Bug 693422

Summary: Pattern in SMask causes SEGV with '-r300' ('-r200' works)
Product: Ghostscript Reporter: jsmeix
Component: PDF InterpreterAssignee: Ray Johnston <ray.johnston>
Status: RESOLVED FIXED    
Severity: normal    
Priority: P1    
Version: master   
Hardware: PC   
OS: Linux   
Customer: Word Size: ---
Attachments: gts.pdf to reproduce the segfault
Simplified sample file.
Proposed patch.

Description jsmeix 2012-10-31 11:02:03 UTC 
Created attachment 9044 [details]
gts.pdf to reproduce the segfault

We (i.e. openSUSE) got this bug report:
https://bugzilla.novell.com/show_bug.cgi?id=782737

In short:

$ gs -dBATCH -dNOPAUSE -sDEVICE=ppm -r300 -sOutputFile=gts.ppm gts.pdf

fails with Segmentation fault for the attached PDF but works with '-r200'.


To verify that this does not somehow depend on something in
the openSUSE environment (e.g. whatever system library)
I downloaded gs-906-linux_x86 from

http://downloads.ghostscript.com/public/binaries/ghostscript-9.06-linux-x86.tgz

and this also segfaults:

# ./gs-906-linux_x86 -dBATCH -dNOPAUSE -sDEVICE=ppm -r300 \
 -sOutputFile=gts.ppm gts.pdf
GPL Ghostscript 9.06 (2012-08-08)
Copyright (C) 2012 Artifex Software, Inc.  All rights reserved.
This software comes with NO WARRANTY: see the file PUBLIC for details.
Processing pages 1 through 2.
Page 1
Page 2
Segmentation fault

The segfault also occurs with other types of DEVICEs like pgm
when using -r300.


For now I selected "PDF Interpreter" as component for this issue
but I don't know if this is really the right one.
Comment 1 Alex Cherepanov 2013-01-13 21:04:33 UTC 
Created attachment 9216 [details]
Simplified sample file.
Comment 2 Alex Cherepanov 2013-01-13 21:17:39 UTC 
The problem is caused by the pattern loaded from clist. The pattern tile in
clist can be installed into the pattern cache but has no information to
re-load the pattern again. If the cache search fails, the code attempts to
use uninitialized ccolor and fails with SEGV.

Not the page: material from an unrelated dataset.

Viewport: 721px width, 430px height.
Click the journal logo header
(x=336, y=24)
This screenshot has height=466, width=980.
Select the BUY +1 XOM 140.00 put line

If the pattern comes from the SMask, the following check in 
gx_pattern_cache_lookup() is not satisfied
   ctile->depth == dev->color_info.depth
which triggers an attempt to reload the pattern and the SEGV.
Comment 3 Alex Cherepanov 2013-01-13 21:37:50 UTC 
Created attachment 9217 [details]
Proposed patch.

The patch is rather simple: just take out the check
   ctile->depth == dev->color_info.depth

However, rendering code is not my speciality, and this check might serve some
useful purpose. I'd appreciate review of this patch by somebody who is familiar
wit this part of gs.

Testing shows that the patch causes no regressions.
Comment 4 Ray Johnston 2013-01-18 21:54:48 UTC 
A little more explanation added to Alex's...

The problem is that the transparency operations may be 'cropped' i.e.,
only written to some bands where needed, but the transparency ops may
change the color space. This file has a pattern that is used to paint
the SMask and the pattern is large, so it gets written to all bands,
but the colorspace is Gray for the pattern. When a band that didn't
have the transparency 'begin_mask' op, the colorspace for the device
was RGB, so the pattern logic didn't accept the pattern even though
it was in the cache because of the mismatch of 'depth'.

This is also the cause of several SEGV's during regression, so I will commit
this patch. Thanks to Alex for also finding it.

Note, that I am going to look at the painting code to see if I can find
a good place to put a test for the mismatch when it actually counts.
Comment 5 Ray Johnston 2013-01-20 20:56:58 UTC 
Fix committed in:

2ae1a17 Fix Bug 693422. SEGV due to transparency and patterns

Michael Vrhel has suggested that we keep a 'debug build' option to print
something when this happens, since other cases may crop up due to the
difficulty of keeping the pdf14 colorspace synced up during clist playback,
but the above patch doesn't do this.